Ocean House Hotel Revisited

Ocean House Hotel, 1930s. City of Toronto Archives, E.L. Ruddy Company fonds 1488, Series 1230, Item 1050.

Introduction

The history of the Ocean House Hotel was one of my favourite local history subjects to research. This article supplements the original column with information I have recently gathered from exploring the history of the hotel. Parkdale was my neighbourhood in my first two years of university. As a Polish-Canadian person, I have fondness for Roncesvalles Avenue.

In 2005, the former hotel at the junction of Roncesvalles Avenue, Queen Street West, and King Street West housed the venerable Sam the Chandelier Man, Easy Restaurant, and a daycare. The main floor was dominated by a grungy, twenty-four-hour Coffee Time. The Park Hotel opened in December, 1884 and was designed by James Davis in the style of Second Empire, with a dichromatic mansard roof, iron cresting around the central cupola (which offered spectacular view of Lake Ontario and downtown), and elliptical dormer windows on the top floor.

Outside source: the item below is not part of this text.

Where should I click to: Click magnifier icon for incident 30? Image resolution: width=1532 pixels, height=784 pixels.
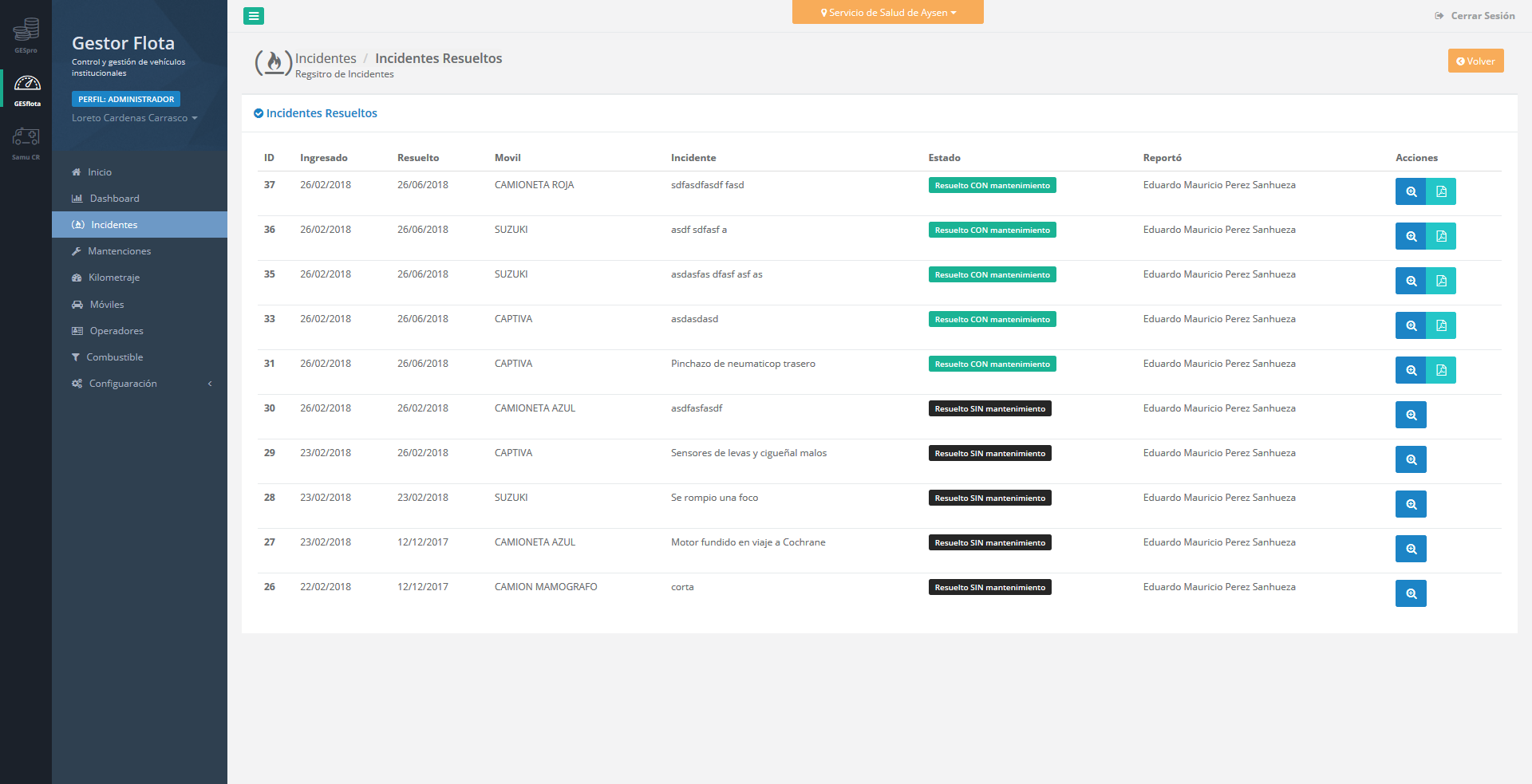[1411, 415]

Parkdale: From a Fancy Floral Suburb to a Resort Town

The attractive, late nineteenth-century red and yellow brick façade is remniscient of the time when Parkdale was a fashionable residential district that by the early 1920s morphed in to the city’s entertainment district within a close proximity to the Sunnyside Amusement Park. The changes to the appearance and the functions of the hotel are reflective of the broader social and economic transformations in the neighbourhood. In addition to Sunnyside, South Parkdale boasted four movie houses, dance halls (including Palais Royal), numerous restaurants, and other places of amusement within a walking distance of the hotel, which featured “the longest hotel bar in town, complete with brass rails and swinging doors,” as proudly recounted by a long-time resident of the neighbourhood, B.A. Lillie, on the pages of Parkdale Citizen.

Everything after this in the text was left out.